We know that it is challenging to erase corruption, but we can try this Act. The only problem is unawareness that makes things more complicated which is easy in real life. Some success stories or the RTI act that help to find the big scams are given below.
1. Adarsh Society Scam: It is proven to help one of the Adarsh Society Scams. Adarsh Housing Society was built in Colaba in South Mumbai in 1999 for the Kargil war heroes and war widows. It is a six-story building for Kargil war heroes’ widows, which turned into thirty-story and became home to politicians, bureaucrats, and top military officers.
RTI Simpreet Singh and Yogacharya Anandji fill RTI. It disclosed that the land piece did not belong to the State of Government but the Ministry of Defence.
2. 23,000 loan fraud cases in the past five years: In reply to an RTI filed by the citizen. The Reserve Bank of India gave information that banks reported 23,000 instances of fraud in the last five years, including Rs. 1 lakh crore.
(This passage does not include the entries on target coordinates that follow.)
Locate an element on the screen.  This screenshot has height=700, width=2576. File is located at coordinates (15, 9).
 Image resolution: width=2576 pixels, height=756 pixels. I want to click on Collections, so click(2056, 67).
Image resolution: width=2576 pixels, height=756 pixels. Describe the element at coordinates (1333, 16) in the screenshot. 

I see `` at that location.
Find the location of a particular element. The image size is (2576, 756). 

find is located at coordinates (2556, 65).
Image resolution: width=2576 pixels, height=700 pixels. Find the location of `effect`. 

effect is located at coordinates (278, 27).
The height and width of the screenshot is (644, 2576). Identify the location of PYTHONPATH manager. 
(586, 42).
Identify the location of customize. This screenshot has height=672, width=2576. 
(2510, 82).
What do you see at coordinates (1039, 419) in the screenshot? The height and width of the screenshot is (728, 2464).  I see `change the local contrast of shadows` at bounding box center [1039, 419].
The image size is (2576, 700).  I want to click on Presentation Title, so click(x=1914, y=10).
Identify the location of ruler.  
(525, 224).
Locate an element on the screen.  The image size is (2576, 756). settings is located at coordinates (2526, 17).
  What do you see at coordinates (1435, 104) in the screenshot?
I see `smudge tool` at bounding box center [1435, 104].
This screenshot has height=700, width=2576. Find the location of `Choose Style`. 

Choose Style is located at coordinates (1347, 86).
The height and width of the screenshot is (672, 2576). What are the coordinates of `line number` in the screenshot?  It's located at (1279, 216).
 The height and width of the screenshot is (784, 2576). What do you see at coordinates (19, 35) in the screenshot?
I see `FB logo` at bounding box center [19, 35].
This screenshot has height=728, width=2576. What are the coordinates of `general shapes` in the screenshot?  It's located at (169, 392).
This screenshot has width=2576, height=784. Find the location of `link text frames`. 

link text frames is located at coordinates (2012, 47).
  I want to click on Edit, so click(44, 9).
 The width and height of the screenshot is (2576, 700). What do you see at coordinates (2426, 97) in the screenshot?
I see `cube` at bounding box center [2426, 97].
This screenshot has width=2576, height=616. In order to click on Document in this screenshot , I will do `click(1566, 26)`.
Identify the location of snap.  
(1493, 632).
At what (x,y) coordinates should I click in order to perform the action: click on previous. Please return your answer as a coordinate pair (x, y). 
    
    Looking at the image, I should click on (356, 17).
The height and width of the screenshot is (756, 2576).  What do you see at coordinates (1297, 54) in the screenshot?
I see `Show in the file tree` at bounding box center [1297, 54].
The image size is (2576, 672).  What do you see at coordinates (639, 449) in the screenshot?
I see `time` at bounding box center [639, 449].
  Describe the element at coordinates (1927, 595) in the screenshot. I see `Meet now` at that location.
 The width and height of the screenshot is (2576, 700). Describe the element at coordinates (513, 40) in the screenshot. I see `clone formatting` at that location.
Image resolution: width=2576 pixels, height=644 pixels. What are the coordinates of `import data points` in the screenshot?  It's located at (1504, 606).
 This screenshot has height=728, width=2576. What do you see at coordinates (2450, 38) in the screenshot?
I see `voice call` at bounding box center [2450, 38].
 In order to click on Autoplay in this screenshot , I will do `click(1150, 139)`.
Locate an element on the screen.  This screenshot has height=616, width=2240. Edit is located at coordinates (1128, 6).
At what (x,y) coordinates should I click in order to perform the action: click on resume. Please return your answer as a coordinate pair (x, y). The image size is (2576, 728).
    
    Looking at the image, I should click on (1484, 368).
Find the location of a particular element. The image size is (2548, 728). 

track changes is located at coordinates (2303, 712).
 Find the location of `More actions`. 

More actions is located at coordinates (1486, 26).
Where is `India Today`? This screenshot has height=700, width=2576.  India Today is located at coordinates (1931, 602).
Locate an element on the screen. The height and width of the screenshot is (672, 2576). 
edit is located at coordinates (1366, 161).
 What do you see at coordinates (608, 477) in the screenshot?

3. Commonwealth Games Scam: A non-profit organization filled the RTI and revealed that the Delhi Government had transferred Rs. 744 crore from funds allocated to the welfare Dalit community to the Commonwealth Games. Housing and Land Rights Network also found that the funds that were transferred spent on the comfort that is only on paper to show could be corruption and money laundering.
4. Demonetization announced without RBI nod: On 8 November 2016, Prime Minister Narendra Modi took a big demonetization decision. After holding a three-hour meeting, he declared in the country with the Reserve Bank of India (RBI). Before the declaration of demonetization, Prime Minister did not wait for the approval of RBI that created a hustle-bustle in the lives of many people in the days to come. After filing RTI by Venkatesh Nayak, it disclosed that RBI disagreed with the Centre on its propriety that this step would rein on black money and forged money.
5. 2G Scam: The scandal refers to selling the 2G spectrum improperly and irregularly to benefit a few companies. It happened in the year 2008 when A Raja was the Telecom Minister of India. According to the Comptroller and Auditor General of India, the companies undercharged the exchequer had to bear a loss of rupees 1.76 lakh crore on irregularities. An RTI filed by Subhash Chandra Agrawal in 2011. After that, the court framed charges under IPC provisions and the Prevention of Corruption Act.
In conclusion, some areas like that of education and the Public distribution system have improved for the betterment. But still, there is a lot of work that needs to do in those areas. In support of the RTI and the institution of (CIC), there must be adequate anti-corruption infrastructure in the country. India’s people expected the anti-corruption movement of which got highlighted in the year 2011 by Anna Hazare.
There remain areas that have been untouched by this revolutionary legislation, like in the case of political parties.
The RTI Act has laid out a statement of sorts by stating that it is essentially a practical roadmap, detailing how India’s citizens can gain access to information, promoting good governance. Indeed, the Act itself states that the paramount democratic ideal must be preserved by reconciling and harmonizing information that must be shared with the public. Secure information is integral to the security and economy of India.
- The Right to Information Act was made to achieve social justice, transparency and to make accountable government. Still, this Act has not fulfilled its full objectives due to due to some systematic failures.
- It is well recognized that the right to information is necessary, but not sufficient, to improve governance; there are a lot more needs to be done to lead in accountability in governance.
- The law provides people with a priceless opportunity to redesign the governance processes, particularly at the primary level where the citizens’ interface is maximum.